301 vs 302 vs 307 Redirects: Which One Your Short Links Should Use
Every short link is really a redirect — a small instruction that tells a browser where to go next. The status code attached to that instruction decides whether browsers cache the destination, whether search engines pass authority to it, and whether you can ever change where the link points. Picking the wrong one can quietly break a campaign. Here is how the common redirect types actually behave, and how to choose.
What a redirect actually is
When someone opens a short link, their browser sends a request to the shortener. Instead of returning a page, the server answers with a 3xx status code and a Location header naming the real destination. The browser then makes a second request to that destination. This two-step hop is invisible to most people — it happens in a few milliseconds — but the status code in step one carries meaning that lasts far longer than the click.
The two questions every redirect answers are: "Is this move permanent or temporary?" and "Should the browser reuse the original request method, or is it allowed to change it?" The four codes below differ only in how they answer those two questions.
301 — Moved Permanently
A 301 says the destination will not change. Browsers and proxies are allowed to cache it aggressively, and search engines treat it as the canonical signal: link authority ("link juice") from the old URL is consolidated into the target. That is exactly what you want when you have permanently moved a page or want a short link to consolidate SEO value into one destination.

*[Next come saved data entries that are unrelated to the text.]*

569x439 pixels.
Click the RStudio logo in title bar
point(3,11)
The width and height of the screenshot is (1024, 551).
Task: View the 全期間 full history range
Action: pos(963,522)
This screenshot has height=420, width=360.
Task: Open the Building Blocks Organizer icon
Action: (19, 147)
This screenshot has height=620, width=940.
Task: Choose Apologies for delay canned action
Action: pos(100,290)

The catch is caching. Because a 301 can be cached for a long time — sometimes until the user clears their browser — you should never use it for a link whose destination you might want to change. If you 301 a short link to landing-page-A and later repoint it to landing-page-B, visitors who already clicked may keep landing on A because their browser never re-asks the server.
302 — Found (temporary)
A 302 says "go here for now." Browsers generally do not cache it, so every click re-asks the server where to go. This makes 302 the safe default for marketing short links: you keep full control to repoint the link tomorrow, run A/B splits, rotate seasonal destinations, or expire a campaign.
Historically 302 was ambiguous about whether the request method could change (more on that below), which is why the stricter 307 was introduced. For ordinary GET-based link clicks the distinction rarely matters, but it matters a great deal for forms and APIs.
307 and 308 — the strict versions
A 307 is a temporary redirect that guarantees the HTTP method and body are preserved. If the original request was a POST, the browser will POST again to the new location rather than silently downgrading to a GET. A 308 is the permanent counterpart — like a 301, but with the same method-preserving guarantee.
For plain link sharing you rarely need 307 or 308. They earn their keep when a redirect sits in front of an API or a form submission, where turning a POST into a GET would drop the payload and break the request.
How to choose
Match the code to your intent, not to a habit. Most teams reach for 301 because it "sounds official," then discover months later that they can never change the link. Use this quick mapping:
- Marketing, campaign, and shareable links you may repoint later → 302 (temporary). Keeps control, avoids sticky caching.
- A page that has permanently moved and should pass SEO authority → 301 (permanent).
- A redirect in front of a form or API that uses POST → 307 (temporary) or 308 (permanent) to preserve the method.
- When in doubt for a short link → 302. You can always tighten to 301 later; you cannot easily undo a cached 301.
A note on link analytics
Redirect-based short links are also where click tracking happens. Because the shortener handles step one of the hop, it can record the click — timestamp, referrer, device, and approximate location — before forwarding the visitor on. A permanent, heavily-cached 301 undermines this: if the browser stops asking the server, the server stops counting. This is another reason analytics-driven short links lean on 302 rather than 301.
Put it into practice
Try the URL Shortener
Frequently Asked Questions
Does a 302 redirect hurt SEO?
For short links it usually does not matter, because you are not trying to pass page authority through a campaign link. If your goal is specifically to consolidate SEO authority into a destination, use a 301. For everything else, the flexibility of a 302 is worth more than the marginal SEO signal.
Why can I not change where my old short link points?
You most likely used a 301 (permanent) redirect, which browsers cache. Visitors who clicked before the change may be served the old destination from cache. Temporary redirects (302) avoid this because the browser re-checks the destination on every click.
Which redirect does iNNkie use for short links?
iNNkie short links use a temporary redirect so you keep control of the destination and can capture analytics on every click. You can repoint a link at any time from your dashboard without worrying about stale browser caches.